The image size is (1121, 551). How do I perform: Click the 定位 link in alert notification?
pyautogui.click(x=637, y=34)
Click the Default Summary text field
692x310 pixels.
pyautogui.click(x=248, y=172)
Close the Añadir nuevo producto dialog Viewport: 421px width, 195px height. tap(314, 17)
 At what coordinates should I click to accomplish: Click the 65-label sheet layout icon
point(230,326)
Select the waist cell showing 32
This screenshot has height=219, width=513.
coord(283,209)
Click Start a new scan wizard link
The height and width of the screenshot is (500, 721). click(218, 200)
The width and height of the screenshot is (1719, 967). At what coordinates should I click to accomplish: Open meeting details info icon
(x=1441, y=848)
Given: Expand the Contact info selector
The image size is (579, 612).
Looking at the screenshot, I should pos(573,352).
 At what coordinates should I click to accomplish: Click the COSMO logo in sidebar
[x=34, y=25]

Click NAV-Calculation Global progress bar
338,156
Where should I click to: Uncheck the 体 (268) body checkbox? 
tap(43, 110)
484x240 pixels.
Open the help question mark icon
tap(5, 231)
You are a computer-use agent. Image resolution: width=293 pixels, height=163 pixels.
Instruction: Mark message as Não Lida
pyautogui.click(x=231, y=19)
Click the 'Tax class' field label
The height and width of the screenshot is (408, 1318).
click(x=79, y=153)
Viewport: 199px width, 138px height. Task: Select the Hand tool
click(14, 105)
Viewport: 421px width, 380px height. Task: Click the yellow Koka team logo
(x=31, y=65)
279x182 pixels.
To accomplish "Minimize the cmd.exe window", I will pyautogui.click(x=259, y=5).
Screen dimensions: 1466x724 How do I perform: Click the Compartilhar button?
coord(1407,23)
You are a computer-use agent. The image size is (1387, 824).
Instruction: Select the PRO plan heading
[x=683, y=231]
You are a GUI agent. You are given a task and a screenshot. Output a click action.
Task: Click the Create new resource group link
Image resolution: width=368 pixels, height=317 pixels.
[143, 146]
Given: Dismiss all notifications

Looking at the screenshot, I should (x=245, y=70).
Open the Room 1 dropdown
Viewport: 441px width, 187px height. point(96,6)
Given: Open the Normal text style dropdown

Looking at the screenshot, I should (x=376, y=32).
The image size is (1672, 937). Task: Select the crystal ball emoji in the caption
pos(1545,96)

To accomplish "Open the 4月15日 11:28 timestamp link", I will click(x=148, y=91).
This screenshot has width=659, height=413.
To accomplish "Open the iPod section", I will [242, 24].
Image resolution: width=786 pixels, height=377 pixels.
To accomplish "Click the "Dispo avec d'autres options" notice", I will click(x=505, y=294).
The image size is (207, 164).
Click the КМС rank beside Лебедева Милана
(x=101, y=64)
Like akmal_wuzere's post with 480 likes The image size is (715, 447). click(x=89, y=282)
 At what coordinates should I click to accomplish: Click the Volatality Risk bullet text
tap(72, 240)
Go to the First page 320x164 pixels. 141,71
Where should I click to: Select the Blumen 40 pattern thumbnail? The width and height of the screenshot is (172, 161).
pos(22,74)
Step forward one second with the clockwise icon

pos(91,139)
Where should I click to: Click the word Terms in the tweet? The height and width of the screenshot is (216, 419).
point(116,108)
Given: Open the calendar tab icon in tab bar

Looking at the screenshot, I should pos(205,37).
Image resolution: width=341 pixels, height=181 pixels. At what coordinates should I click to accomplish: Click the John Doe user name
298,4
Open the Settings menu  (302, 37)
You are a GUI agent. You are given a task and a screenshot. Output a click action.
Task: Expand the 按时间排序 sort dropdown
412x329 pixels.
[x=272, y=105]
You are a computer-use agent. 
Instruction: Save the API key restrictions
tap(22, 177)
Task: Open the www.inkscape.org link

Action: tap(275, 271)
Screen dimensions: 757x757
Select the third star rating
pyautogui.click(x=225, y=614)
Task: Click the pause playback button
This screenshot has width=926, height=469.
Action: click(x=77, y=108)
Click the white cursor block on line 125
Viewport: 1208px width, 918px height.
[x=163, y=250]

+-------+

» Goal of the exercise
Compute how many lines of the records above hold the string "will". Give the number with no other output.

» Exercise output
4